A wise man recently said:

Our youth love luxury, they have bad manners, contempt for authority, they show disrespect for their elders, and no longer rise when a lady enters the room. They chatter instead of exercising, gobble up their food, and tyrannize their teachers.

That was Socrates, 2000 years ago, which I suppose qualifies as recent in the great scheme of history. The French would say, “Plus ça change;” I say, “What else is new?”

Good old Socrates. I wonder what he would say about today’s “trigger warnings” alerting students to upsetting content. In Norman Mailer’s explosive 1965 novel An American Dream, decorated war hero Stephen Rojack kills his wife by throwing her off the roof, buggers the maid, then goes out on the town looking for action. That narrative would send young people today on a tailspin—and that’s only Mailer. Just think what Shakespeare, Marlowe, or the Russians would do to their vulnerable psyches.
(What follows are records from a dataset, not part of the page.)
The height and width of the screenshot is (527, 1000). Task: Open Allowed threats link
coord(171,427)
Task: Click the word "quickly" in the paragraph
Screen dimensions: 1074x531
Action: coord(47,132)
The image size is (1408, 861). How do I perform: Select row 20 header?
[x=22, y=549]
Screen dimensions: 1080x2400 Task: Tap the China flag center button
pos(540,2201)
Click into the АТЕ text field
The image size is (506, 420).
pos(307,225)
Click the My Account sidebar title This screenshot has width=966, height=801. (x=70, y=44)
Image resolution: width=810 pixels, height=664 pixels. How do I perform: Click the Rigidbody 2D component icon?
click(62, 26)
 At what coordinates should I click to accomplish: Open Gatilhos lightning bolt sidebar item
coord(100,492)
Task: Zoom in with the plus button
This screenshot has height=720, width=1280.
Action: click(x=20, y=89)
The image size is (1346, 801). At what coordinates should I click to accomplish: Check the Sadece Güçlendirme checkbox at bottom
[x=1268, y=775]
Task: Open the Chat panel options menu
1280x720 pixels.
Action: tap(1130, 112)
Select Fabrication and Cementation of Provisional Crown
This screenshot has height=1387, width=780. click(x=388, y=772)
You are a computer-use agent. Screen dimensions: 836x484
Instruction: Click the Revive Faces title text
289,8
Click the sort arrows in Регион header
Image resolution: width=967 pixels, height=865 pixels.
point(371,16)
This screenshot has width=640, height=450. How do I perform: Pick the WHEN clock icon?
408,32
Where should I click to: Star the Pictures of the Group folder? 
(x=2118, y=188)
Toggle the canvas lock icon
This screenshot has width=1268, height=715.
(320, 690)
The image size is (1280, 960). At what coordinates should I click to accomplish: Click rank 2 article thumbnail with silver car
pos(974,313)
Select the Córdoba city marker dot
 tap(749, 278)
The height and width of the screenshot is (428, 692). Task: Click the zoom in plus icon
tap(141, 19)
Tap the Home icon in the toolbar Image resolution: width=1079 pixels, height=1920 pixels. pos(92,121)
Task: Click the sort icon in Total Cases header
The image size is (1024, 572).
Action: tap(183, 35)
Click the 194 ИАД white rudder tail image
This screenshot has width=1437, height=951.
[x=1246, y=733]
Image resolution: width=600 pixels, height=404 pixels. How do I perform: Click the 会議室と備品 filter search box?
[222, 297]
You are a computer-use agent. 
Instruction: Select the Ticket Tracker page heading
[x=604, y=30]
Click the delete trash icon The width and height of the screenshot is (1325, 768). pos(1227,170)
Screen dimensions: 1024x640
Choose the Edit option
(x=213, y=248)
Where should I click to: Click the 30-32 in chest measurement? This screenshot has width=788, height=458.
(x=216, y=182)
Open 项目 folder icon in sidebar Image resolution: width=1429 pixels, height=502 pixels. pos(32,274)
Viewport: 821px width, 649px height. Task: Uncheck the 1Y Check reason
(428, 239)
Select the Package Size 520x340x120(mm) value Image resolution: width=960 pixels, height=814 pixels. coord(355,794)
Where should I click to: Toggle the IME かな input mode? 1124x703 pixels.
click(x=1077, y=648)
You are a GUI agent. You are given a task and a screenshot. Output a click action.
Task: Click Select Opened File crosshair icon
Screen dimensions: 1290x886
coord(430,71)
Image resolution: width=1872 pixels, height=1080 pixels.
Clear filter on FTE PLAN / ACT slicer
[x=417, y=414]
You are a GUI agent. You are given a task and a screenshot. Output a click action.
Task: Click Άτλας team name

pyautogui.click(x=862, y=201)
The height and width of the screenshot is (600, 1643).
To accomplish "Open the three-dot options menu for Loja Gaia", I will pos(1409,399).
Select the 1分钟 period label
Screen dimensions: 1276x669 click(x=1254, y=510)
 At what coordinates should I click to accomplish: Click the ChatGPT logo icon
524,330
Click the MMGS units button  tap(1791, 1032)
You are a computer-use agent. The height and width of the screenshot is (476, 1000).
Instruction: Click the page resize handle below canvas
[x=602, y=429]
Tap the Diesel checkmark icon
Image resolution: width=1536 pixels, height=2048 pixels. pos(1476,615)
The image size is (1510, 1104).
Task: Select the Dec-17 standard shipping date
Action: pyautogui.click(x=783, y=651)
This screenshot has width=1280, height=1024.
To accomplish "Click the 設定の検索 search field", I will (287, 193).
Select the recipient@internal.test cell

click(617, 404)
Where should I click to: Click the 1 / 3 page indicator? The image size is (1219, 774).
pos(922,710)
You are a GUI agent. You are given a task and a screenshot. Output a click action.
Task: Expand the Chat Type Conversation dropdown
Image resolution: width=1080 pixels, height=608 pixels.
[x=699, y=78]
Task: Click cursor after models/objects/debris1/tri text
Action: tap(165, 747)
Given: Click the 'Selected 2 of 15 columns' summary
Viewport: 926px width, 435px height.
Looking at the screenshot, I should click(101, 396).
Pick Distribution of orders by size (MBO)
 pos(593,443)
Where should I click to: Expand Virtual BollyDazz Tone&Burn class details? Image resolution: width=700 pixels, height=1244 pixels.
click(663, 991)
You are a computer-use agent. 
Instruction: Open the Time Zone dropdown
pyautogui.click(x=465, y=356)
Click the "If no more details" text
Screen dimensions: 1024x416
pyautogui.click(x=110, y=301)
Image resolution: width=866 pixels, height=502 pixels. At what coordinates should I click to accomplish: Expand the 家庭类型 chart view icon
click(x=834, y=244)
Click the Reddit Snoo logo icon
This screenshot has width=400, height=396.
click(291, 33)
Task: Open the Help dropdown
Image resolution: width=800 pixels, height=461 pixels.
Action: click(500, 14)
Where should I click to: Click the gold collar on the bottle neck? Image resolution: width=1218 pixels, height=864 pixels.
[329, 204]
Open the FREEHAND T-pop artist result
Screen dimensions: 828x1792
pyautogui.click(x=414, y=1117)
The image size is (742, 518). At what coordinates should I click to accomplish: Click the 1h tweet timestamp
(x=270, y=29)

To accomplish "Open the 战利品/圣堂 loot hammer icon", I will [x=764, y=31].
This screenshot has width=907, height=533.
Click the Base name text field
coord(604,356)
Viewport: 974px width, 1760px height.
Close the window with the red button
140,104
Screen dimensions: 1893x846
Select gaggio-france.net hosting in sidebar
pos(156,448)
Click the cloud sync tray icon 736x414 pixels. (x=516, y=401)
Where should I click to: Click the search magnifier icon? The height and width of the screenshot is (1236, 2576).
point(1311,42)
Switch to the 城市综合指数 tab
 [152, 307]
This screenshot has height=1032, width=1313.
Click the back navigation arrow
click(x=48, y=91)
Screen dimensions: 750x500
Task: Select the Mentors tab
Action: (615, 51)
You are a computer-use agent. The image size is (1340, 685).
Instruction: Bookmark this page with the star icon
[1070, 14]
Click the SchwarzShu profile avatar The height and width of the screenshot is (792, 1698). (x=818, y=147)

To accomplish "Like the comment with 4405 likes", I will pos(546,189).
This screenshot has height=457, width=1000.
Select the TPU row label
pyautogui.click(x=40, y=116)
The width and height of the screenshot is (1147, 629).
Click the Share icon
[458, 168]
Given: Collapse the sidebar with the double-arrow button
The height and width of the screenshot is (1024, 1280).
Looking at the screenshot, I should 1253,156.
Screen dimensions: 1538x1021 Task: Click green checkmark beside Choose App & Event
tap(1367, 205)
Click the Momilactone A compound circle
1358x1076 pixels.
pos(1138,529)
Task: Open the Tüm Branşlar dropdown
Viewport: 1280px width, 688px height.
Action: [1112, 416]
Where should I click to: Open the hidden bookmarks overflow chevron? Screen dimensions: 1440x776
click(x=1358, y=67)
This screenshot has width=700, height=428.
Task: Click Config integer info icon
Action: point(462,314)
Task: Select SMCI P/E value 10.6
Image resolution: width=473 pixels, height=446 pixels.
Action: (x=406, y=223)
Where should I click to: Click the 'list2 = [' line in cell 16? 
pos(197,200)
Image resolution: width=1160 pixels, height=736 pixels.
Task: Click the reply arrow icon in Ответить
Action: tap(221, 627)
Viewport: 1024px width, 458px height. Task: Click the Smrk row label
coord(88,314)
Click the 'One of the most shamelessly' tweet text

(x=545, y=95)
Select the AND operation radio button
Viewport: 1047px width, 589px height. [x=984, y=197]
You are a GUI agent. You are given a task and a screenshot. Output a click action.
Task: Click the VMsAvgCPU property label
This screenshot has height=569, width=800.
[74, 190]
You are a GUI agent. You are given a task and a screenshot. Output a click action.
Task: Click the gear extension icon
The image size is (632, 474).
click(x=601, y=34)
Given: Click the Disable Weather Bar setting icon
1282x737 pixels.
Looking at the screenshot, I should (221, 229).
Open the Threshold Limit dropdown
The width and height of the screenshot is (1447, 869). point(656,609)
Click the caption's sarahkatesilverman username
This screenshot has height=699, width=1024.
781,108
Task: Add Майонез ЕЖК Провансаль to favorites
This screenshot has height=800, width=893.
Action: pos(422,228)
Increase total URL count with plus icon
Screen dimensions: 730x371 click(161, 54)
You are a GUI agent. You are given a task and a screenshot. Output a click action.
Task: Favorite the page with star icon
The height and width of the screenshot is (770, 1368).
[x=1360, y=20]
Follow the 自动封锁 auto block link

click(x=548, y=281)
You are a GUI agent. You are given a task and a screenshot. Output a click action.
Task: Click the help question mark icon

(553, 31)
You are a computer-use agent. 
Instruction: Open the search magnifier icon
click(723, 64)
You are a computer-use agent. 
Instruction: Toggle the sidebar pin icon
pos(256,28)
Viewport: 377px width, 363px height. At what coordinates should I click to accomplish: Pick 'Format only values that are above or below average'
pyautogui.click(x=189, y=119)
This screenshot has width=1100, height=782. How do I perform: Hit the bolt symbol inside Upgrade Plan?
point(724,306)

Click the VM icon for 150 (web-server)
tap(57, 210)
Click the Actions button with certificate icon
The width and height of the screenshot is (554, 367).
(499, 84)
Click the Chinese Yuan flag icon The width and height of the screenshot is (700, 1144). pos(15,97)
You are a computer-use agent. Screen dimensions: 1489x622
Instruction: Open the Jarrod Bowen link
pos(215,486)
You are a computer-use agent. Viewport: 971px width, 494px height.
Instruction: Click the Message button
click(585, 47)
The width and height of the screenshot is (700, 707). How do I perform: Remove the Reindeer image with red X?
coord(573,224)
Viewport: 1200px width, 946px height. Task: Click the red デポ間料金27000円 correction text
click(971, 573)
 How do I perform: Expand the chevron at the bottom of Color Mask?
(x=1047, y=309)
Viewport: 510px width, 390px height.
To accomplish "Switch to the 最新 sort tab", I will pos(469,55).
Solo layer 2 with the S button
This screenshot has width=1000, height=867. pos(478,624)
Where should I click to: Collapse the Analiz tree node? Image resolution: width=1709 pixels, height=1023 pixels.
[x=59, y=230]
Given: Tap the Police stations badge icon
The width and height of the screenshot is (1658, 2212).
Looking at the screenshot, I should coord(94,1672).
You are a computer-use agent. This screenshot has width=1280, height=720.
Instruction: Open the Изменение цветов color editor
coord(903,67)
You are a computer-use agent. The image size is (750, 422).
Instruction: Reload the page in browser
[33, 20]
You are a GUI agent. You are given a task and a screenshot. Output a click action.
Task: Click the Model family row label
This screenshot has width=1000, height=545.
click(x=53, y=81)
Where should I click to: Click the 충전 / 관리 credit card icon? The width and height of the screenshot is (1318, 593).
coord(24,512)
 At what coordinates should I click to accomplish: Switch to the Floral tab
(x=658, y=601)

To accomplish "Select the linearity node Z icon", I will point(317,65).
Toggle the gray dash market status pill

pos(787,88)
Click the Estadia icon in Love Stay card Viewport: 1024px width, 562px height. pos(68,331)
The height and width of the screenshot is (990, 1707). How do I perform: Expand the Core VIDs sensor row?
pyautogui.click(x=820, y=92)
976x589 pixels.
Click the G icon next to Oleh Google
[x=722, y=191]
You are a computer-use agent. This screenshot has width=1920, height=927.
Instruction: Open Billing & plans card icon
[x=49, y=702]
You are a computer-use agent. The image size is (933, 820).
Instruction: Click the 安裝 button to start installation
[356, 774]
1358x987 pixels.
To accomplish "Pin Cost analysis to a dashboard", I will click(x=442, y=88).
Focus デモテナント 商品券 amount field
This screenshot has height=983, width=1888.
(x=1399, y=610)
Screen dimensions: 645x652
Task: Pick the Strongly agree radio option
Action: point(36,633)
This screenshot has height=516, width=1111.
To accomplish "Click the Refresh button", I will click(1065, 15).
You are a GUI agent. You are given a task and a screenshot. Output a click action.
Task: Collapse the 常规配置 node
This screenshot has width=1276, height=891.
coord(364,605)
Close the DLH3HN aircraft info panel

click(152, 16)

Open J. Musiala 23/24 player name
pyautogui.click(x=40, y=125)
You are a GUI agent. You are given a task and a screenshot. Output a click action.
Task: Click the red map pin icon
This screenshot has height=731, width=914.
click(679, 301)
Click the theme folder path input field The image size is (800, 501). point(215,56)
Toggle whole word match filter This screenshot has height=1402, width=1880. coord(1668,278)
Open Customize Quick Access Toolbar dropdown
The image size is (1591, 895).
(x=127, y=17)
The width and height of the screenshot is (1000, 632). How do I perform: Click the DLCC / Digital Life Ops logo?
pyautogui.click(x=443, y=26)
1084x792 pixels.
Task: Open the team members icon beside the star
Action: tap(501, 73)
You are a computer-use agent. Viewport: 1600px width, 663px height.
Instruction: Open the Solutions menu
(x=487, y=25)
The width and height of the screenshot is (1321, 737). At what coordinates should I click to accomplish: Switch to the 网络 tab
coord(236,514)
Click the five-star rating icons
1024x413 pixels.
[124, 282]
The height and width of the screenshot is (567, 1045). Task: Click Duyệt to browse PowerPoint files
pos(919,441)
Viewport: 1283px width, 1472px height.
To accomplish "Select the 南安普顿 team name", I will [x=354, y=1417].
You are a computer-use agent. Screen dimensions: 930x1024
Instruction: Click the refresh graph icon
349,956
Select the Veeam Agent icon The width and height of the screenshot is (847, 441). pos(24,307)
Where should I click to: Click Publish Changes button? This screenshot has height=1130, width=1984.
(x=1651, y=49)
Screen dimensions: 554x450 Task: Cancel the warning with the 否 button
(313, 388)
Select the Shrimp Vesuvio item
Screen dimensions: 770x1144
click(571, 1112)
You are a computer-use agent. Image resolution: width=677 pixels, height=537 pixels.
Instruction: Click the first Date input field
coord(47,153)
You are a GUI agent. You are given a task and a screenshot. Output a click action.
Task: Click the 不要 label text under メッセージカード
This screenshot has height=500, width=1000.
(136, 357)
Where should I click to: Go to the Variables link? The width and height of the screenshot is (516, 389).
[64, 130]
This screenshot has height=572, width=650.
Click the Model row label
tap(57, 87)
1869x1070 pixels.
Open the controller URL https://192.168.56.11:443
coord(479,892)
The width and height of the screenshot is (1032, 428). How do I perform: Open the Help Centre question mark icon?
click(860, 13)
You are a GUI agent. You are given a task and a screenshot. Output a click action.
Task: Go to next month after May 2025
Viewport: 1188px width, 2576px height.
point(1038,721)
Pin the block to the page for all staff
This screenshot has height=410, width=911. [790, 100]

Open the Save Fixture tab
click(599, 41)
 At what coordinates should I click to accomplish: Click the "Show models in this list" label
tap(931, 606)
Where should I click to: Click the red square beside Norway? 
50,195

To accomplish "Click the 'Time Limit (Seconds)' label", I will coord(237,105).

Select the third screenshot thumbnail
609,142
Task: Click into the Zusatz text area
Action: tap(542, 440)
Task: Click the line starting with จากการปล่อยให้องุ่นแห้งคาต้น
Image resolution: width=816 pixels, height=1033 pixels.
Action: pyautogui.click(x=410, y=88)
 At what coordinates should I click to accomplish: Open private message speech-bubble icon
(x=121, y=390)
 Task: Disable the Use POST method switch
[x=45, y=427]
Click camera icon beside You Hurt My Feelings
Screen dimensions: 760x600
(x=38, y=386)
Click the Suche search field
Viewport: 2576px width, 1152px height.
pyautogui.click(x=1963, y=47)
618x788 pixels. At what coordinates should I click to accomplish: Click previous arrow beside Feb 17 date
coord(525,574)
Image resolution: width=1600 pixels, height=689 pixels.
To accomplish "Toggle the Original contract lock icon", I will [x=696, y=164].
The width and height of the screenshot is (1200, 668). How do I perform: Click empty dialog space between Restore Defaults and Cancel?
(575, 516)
Although not of the same sexual persuasion as the great Oscar Wilde, I agree with the saying sometimes attributed to him, “It’s a pity that youth is wasted on the young.” Admittedly, I am an oldie who grew up during World War II, endured nightly Allied bombing raids, and witnessed a savage civil war. Trigger warnings were the last thing on my four-year-old mind. Dodging bombs and bullets was somehow more important. Never mind. I do feel sorry for the 16-year-old upset by a math exam question that required counting calories. “The weighing food and calorie question on the paper today triggered me so much,” she tweeted. “It just brought back so many bad memories for me that I was about to cry.” Poor little fatty, do four hundred sit ups and you might feel better.

It is only recently that negative or joking references to the overweight, homosexuals, women, minorities, and youth in general have been forbidden. I remember well an Oxford professor friend of mine who referred to his students as smelly and inattentive, fellow academics as a dreadful collection of deadbeats, homosexuals as deviants, and feminists as rancid females who feel they have not advanced in this world. He was Norman Stone, and died in June. Stone was a great professor and a great man, although I should have given a trigger warning before bringing up his name.

Mind you, there are some very silly women doing feminism no favors. “Free the Nipple,” for example, sounds like a Woody Allen fantasy film, but is an actual campaign for a woman’s right to bare her breasts. “Why should male nipples be allowed and not ours?” Facebook, probably the most destructive invention since the A-bomb, agreed to talks with those behind this rather childish campaign, giving the lactiferous-duct activists a victory over us male chauvinists. Personally, I would be all for freeing the nipple, but in my experience women who bare their breasts at the drop of a top are usually rather homely and overweight. In all my years on the Riviera and Greek islands I have yet to see a truly beautiful woman bare them. All this campaign really means is that some women stopped fighting genuine injustices and became very silly.

But let’s get back to the young—or snowflakes, as they’re called nowadays. Last year I spent a week on the beaches of Normandy in the company of military historians preparing their books for this year’s 75th anniversary of D-Day. We visited the first German bunker to be hit, about 50 yards from the sea. James Holland, the noted British historian, pointed out that the first Victoria Cross was awarded to a Scot grenadier who blew up the bunker, killing all the Germans inside. I pointed out that the defenders were mostly men over fifty and some youngsters of 16 and 17. They had a couple of machine guns and a Panzerfaust bazooka as weapons. They had seen 6,700 ships or so firing huge guns at them. Yet no one had run, but stood and died at their posts. It was not a popular observation among my British companions, but they did not dispute the courage of the German soldier. Nor, of course, of the invading American, British, and Canadian troops.

What does this have to do with the easily triggered youth of today? Everything! The men who fought on the beaches 75 years ago never saw themselves as worthy of special treatment. None of them were offended when ordered to hit the beaches under a hail of bullets. Ditto the Germans when ordered to stand and fight against incredible odds. When the snowflakes get upset about some rape scene in a book published long ago, I wonder what the men who fought on those beaches must think. Thank God very few of these brave men are left alive to read such BS. But dear readers, try and imagine these phone zombies, selfie addicts, and me, me, me gamers of today being ordered to attack or defend those beaches. They would expire before the first shot was fired. Long live us oldies.